Blue Collar

Blue Collar

Paul Schrader tells the story of three workers, who are all more or less in the same boat. Three leads- Keitel, Pryor and Yaphet Kotto- play laborers on the Checker cab assembly line in Detroit.  Richard Pryor, in easily his best performance, plays a man in trouble with the IRS. At work, he has a defective locker that continually cuts his hand when he fights with it.  Yaphet Kotto is in debt to a loan shark, Keitel works a second job to get by and finds himself unable to pay for the dental treatment that his daughter needs. Pryor, Keitel and Kotto hated each other during the making of the film, so much so that many of their scenes play out in long master shots only.  But when their money troubles pile up, they make a desperate plan to steal cash from their local union office. When they put their plans to work ,things eventually go from bad to worse. Richard Pryor shines in a performance that is both funny and heartbreaking. Harvey Keitel is in his usual magnetic self and Kotto is understated yet electric at the same time.

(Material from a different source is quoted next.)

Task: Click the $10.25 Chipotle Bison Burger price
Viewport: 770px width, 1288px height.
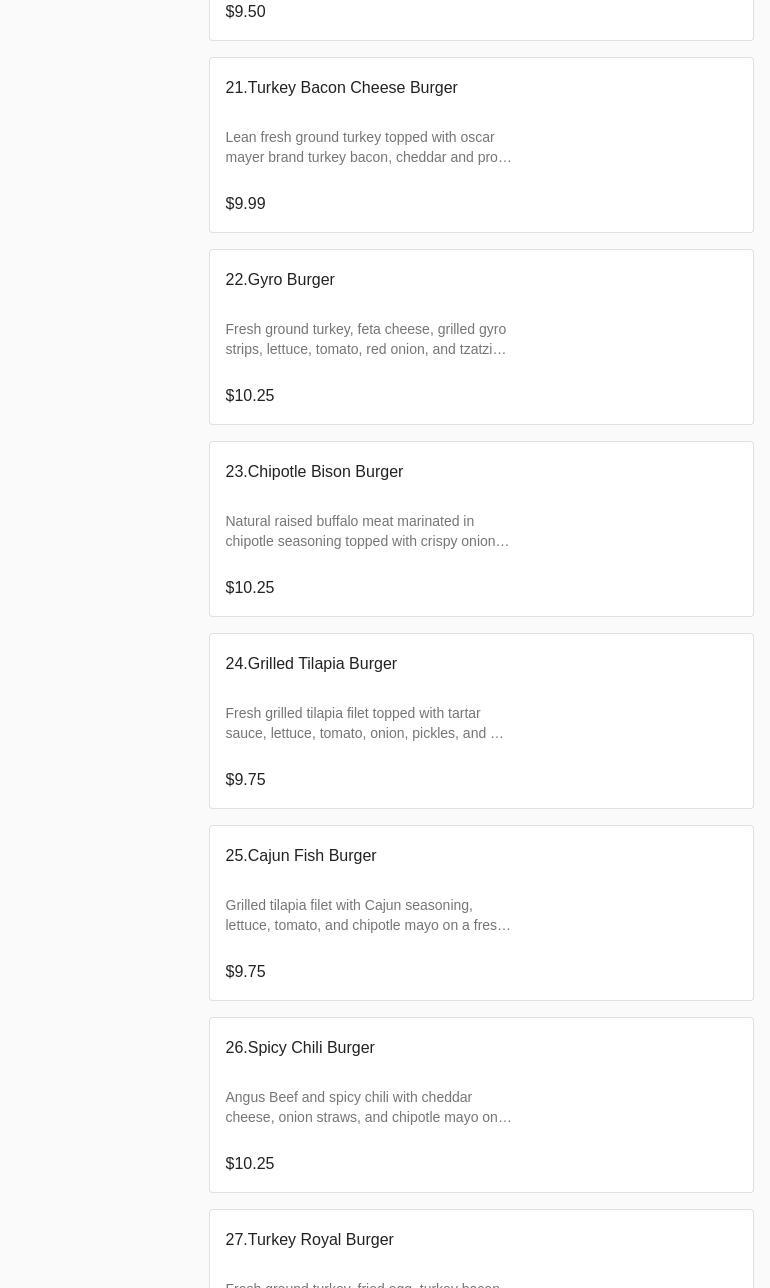Action: pos(250,588)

Schrader, who was at the time a renowned screenwriter for his work on Taxi Driver (1976), made his directorial debut with this film. The choice to go with a blue score is inspired in itself, as the nature of the music so perfectly captures what these characters are going through. There are several scenes that don’t feature any music at all, these being some of the most important scenes. Schrader made an impressive debut as director with this film. It is very rare to find an American film tackling issues like corruption in organised labour.